Accessing those variables is quite easy. In R, for example, you can use the ini package to do this:

my_secret_value <- ini::read.ini('/path/to/my_secrets.ini')$some_category$my_var

And in python, it’s like this:

import configparser
config = configparser.ConfigParser()
config.read('/path/to/my_secrets.ini')
my_secret_value = config['some_category']['my_var']

And so forth for any other language you might want to use.

Security Concerns

Okay, so you’re not publishing your secrets, but they’re still saved in a file somewhere and those can be stolen. Yes, that’s true, but there are some limits here. If you’re really concerned about local files being stolen, then one option would be to place those files into some kind of secure vault (that you then unlock before you run your code). Having a special flash drive for this kind of thing is a similar sort of option. There are some encryption options, too, but you’ll limit your options for using those files. And all of this is beyond the scope of this post (and, frankly, my knowledge). The bottom line is that yes, files can be stolen, but you can manage those risks with some reasonable precautions.

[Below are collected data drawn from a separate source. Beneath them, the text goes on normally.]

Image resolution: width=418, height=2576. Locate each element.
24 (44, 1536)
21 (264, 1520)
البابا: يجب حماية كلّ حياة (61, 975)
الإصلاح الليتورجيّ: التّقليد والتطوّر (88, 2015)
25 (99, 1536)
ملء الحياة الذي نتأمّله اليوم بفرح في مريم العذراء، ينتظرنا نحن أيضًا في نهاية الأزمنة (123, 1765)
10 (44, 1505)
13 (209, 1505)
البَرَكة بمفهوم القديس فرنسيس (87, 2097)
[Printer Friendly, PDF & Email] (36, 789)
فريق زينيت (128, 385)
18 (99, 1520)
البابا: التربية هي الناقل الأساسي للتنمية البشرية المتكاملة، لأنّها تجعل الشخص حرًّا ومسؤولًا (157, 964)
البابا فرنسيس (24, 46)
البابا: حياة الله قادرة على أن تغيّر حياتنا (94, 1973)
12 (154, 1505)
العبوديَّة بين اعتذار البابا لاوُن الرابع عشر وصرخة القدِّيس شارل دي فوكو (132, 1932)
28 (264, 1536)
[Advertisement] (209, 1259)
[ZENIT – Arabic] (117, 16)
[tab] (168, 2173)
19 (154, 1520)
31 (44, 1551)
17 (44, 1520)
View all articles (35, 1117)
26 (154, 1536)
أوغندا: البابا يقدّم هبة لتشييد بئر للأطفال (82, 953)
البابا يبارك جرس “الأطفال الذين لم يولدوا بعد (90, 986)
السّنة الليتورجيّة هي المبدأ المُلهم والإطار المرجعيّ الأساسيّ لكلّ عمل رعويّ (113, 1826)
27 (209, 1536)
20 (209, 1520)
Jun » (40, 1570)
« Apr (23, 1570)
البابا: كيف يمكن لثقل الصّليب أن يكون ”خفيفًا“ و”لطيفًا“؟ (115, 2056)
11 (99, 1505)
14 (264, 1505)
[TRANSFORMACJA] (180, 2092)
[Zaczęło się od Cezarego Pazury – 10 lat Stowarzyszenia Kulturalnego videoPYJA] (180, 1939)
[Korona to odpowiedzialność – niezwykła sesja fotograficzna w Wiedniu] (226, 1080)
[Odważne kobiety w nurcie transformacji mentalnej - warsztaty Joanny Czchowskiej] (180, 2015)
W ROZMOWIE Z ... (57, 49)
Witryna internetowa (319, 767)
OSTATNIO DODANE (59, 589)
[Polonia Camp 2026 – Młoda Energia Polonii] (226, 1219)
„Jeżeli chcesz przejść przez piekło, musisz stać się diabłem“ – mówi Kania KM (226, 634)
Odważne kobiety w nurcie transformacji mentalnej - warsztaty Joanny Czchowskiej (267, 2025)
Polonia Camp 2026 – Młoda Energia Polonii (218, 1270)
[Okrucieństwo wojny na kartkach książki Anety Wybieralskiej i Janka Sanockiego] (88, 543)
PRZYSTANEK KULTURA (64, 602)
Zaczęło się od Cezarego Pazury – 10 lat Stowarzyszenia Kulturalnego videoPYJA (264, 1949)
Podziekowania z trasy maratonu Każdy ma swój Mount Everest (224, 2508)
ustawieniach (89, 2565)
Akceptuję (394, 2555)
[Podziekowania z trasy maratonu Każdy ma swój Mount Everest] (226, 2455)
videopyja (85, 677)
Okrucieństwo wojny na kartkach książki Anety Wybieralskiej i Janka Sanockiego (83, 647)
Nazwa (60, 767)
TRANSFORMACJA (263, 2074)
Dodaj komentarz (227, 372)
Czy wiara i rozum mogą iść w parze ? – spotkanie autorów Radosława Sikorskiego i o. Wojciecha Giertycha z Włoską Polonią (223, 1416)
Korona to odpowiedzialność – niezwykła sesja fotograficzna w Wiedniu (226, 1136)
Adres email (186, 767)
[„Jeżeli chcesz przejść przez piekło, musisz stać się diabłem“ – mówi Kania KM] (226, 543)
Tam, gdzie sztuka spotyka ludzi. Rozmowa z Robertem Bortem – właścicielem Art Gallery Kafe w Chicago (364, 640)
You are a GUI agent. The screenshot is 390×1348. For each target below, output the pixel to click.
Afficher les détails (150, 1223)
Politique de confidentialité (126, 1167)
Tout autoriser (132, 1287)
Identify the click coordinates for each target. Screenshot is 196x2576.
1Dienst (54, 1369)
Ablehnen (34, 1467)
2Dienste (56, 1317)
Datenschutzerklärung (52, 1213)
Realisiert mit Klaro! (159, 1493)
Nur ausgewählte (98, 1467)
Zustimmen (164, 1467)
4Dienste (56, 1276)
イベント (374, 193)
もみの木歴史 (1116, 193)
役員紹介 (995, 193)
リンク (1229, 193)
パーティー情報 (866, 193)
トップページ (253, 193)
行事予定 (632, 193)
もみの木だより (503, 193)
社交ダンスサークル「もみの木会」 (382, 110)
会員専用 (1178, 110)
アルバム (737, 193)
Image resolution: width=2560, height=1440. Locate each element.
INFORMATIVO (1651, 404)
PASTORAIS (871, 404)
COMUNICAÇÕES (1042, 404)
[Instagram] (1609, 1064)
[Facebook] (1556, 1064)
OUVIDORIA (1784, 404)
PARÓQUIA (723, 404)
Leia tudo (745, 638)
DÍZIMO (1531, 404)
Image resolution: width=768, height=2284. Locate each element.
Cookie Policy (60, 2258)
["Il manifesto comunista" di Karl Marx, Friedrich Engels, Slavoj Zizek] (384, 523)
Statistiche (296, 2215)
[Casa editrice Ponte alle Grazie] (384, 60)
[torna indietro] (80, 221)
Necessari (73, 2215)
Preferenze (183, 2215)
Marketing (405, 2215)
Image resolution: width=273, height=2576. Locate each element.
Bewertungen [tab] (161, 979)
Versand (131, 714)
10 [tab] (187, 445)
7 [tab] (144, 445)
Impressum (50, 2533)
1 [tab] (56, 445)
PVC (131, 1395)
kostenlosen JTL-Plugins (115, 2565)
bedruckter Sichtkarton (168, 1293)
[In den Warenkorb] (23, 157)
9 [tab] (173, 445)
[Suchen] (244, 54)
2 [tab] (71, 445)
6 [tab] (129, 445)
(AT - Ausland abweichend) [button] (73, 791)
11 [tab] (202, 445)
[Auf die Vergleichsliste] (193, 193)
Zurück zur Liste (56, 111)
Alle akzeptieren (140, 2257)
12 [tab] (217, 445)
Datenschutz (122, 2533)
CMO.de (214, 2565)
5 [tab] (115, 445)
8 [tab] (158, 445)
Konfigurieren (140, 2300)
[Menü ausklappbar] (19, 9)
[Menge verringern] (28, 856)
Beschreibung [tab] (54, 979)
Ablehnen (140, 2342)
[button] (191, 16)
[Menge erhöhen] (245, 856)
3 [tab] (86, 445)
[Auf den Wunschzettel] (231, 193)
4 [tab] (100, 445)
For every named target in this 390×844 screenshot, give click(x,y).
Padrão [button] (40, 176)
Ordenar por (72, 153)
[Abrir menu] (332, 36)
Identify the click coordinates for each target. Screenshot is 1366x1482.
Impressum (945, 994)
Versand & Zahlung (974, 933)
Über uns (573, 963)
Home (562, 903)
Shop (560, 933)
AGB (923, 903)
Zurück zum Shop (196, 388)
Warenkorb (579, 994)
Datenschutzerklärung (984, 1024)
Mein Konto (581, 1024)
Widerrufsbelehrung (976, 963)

I promised to keep this simple, but I also want to be transparent. There are actually two solutions to this problem: save them into a file somewhere in a universally readable format (such as the ini method recommended above) or save your keys as environment variables (maybe in a .env file but absolutely NOT in your .bash_profile or similar). There are some really good reasons to use the latter option. Environment variables are language and system agnostic, for one. My biggest hesitation in using that option in that environment variables are available to any process that’s running within the environment. In other words, if your variables exist for your code to call, they also exist somewhere where someone else’s malicious code to steal (which is precisely why you don’t save them to your global environment). Now this is starting to be truly paranoid thinking, since the way this works would imply that you’re using some module/package/application that has code that does this without you or anybody else who uses that open source software noticing. That’s pretty unlikely. But environment variables are no easier to work with than variables in an ini file and they still exist in a file so they have the same security issues and don’t solve cross-system portability issues. Bottom line: I’m using .ini files until I’m convinced otherwise.

  1. Okay, so that last one is pretty unlikely, but we can all dream, right? 

  2. Don’t believe me? Don’t take my word for it — do a search for “AWS credentials stolen large bill” and you’ll find people claiming to have had hackers run up bills much larger than $10k. 

  3. If you’re inclined to this opinion, check out this post.